Que resultados geraria? Este sistema já foi implementado com sucesso. O caso mais  conhecido é Singapura. Adicionalmente, sistemas híbridos existem em países como a Dinamarca.  Em Singapura, um dos países mais ricos do mundo, o sistema fiscal aproxima-se muito a este  sistema, em que as rendas sobre a terra correspondem em cerca de 30% das receitas do Estado  e praticamente não existem casas vazias e sem-abrigo, sendo que 80% dos habitantes têm casa  própria. Parte do sucesso económico deste pais, que passou de ser um dos mais pobres do  mundo a um dos mais ricos, deve-se a aplicação deste tipo de medidas.

Porque nunca ouvi falar disto? O caso para uma mudança é fortíssimo. Contudo, o tema não é  popular, apesar de ser altamente benéfico para a generalidade das pessoas. Primeiro, porque  trata-se de política fiscal. Não é fácil de explicar aos eleitores e ganha menos votos que oferecer  subsídios ou reduzir impostos, essencialmente uma forma de comprar segmentos da população.  Em Portugal, este sistema tem raízes históricas, com várias épocas cuja economia se focava na procura de rendas e benefícios através da extração (por exemplo, o sistema de capitanias, a  escravatura ou os ciclos de exploração de matérias-primas no Brasil). Segundo, porque a  aplicabilidade deste sistema exigiria um compromisso politico de longo prazo. A implementação  imediata, ao conduzir a uma redução agressiva dos preços das casas, corresponderia na prática  a uma transferência intergeracional de riqueza: os atuais proprietários suportariam o custo desta  descida de preços de forma desproporcional, beneficiando os novos proprietários. Assim, a  redução de impostos sobre o trabalho e capital e transformação do IMI num imposto sobre a  terra progressivamente mais alto, necessitaria de um horizonte de 5 a 10 anos ou em alternativa  da aplicação de um sistema marginal (apenas sobre o incremento de valor) ou deferimento de  imposto até ao momento da venda. Terceiro e por último, apesar de já existirem sistemas  robustos de avaliação patrimonial, este sistema exigiria uma frequência trimestral ou semestral de  avaliação dos terrenos. Contudo, toda a sociedade seria beneficiada, mesmo os proprietários  (com exceção das pessoas que têm quantidades elevadíssimas de propriedade), fruto da descida  de imposto sobre o rendimento. Este sistema não é tampouco um devaneio: no último ano, o  FMI, o BCE, a Reserva Federal, a OCDE e o Financial Times publicaram artigos e editoriais  propondo a introdução deste sistema para resolver o problema da habitação e retomar o  crescimento da economia pós-pandemia. A IU, organização dedicada ao tópico, foi constituída  em 1926 e tem estatuto de observador da ONU. O tema contudo ainda não entrou no debate  político Português.

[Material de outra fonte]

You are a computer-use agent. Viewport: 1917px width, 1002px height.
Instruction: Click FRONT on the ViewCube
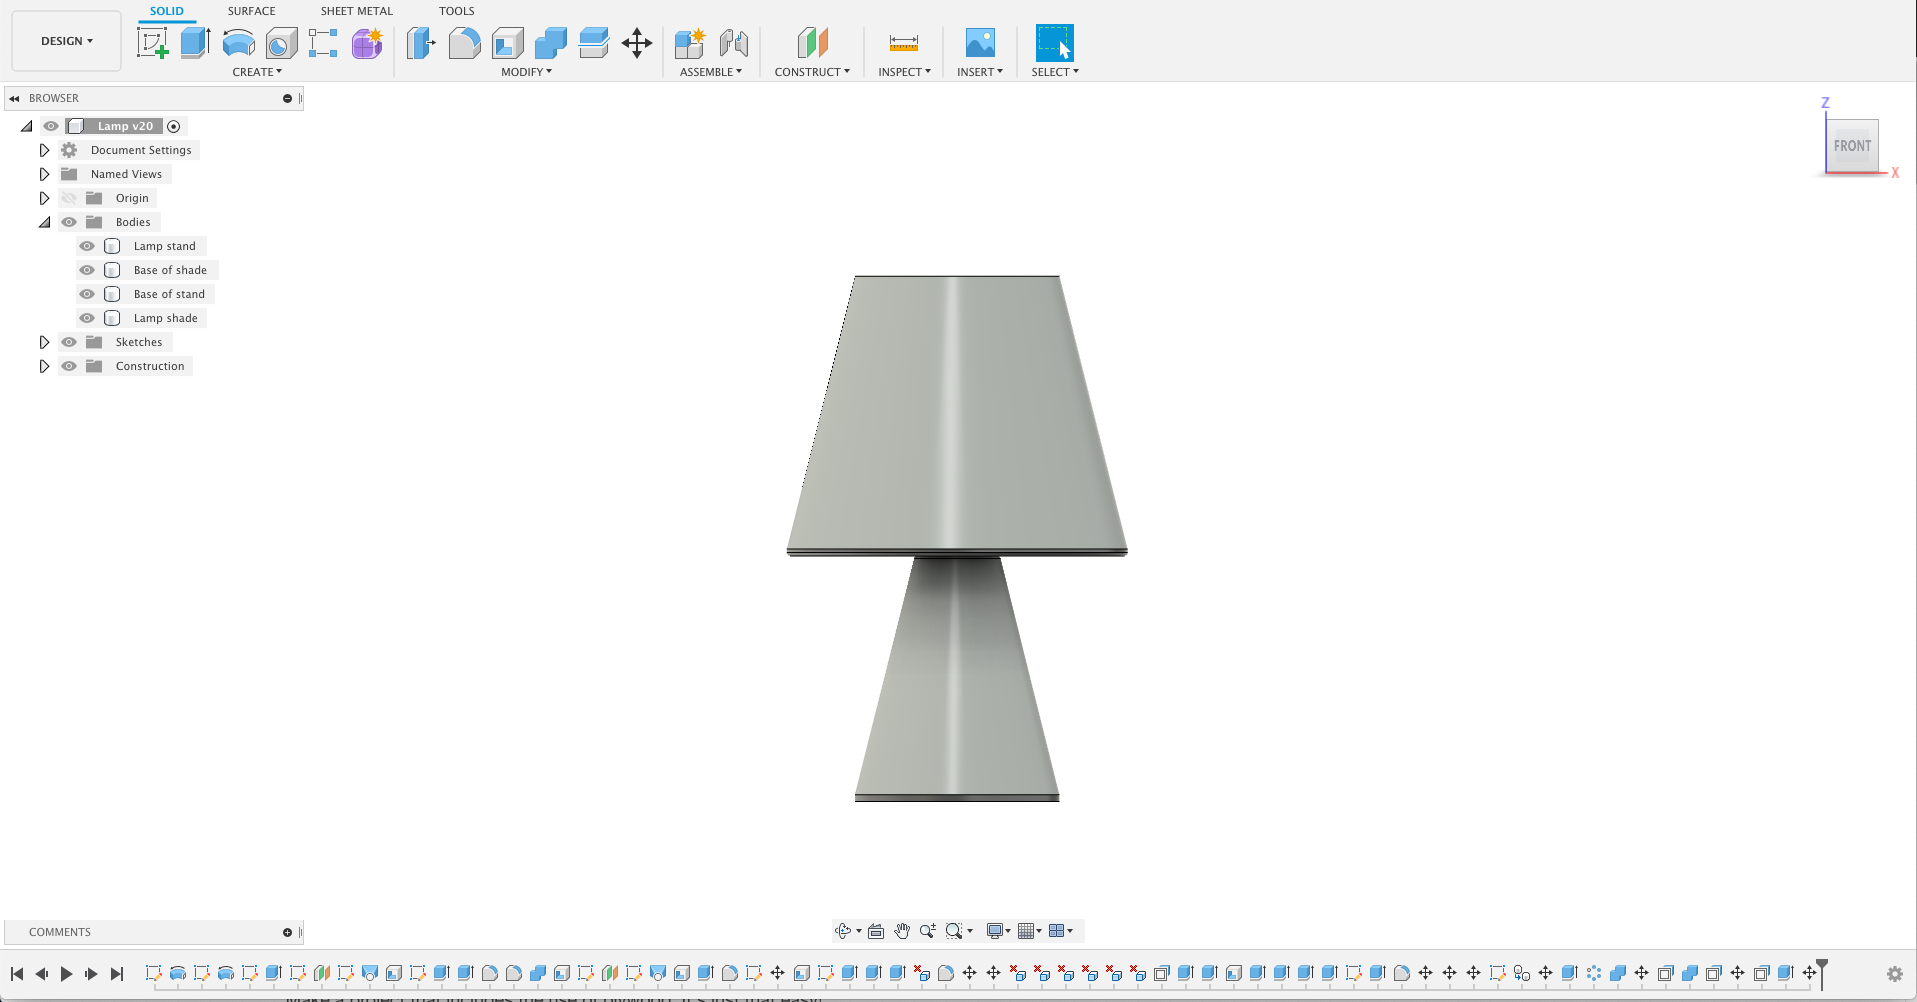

Portugal com o seu problema de salários e baixa produtividade, de crescimento e baixo  investimento, encontra na habitação a síntese metafórica dos seus problemas: casas  abandonadas e pessoas sem casas para viver. Rendas altíssimas e salários ridiculamente baixos.  Esta situação resulta das nossas escolhas como sociedade. Portugal tem na mudança do  sistema fiscal uma via alternativa, ainda que incompleta e imperfeita: salários mais altos fruto de  impostos sobre o trabalho menores, preços das casas mais baixos, incentivos a investimento e  empreendedorismo, menos emigração. Atrevo-me a dizer que esta seria até a melhor solução  que dispomos para fazer face ao ciclo negativo em que nos encontramos. O Presidente da  República afirmando ter a causa dos sem-abrigo como principal bandeira e o primeiro-ministro  colocando a habitação e os jovens como principal prioridade, nunca trouxeram soluções de  fundo. Apesar de todos estes problemas, temos a oportunidade de ser arrojados e resolver o  problema, não com inflamação política, mas com factos. Até quando os vamos ignorar?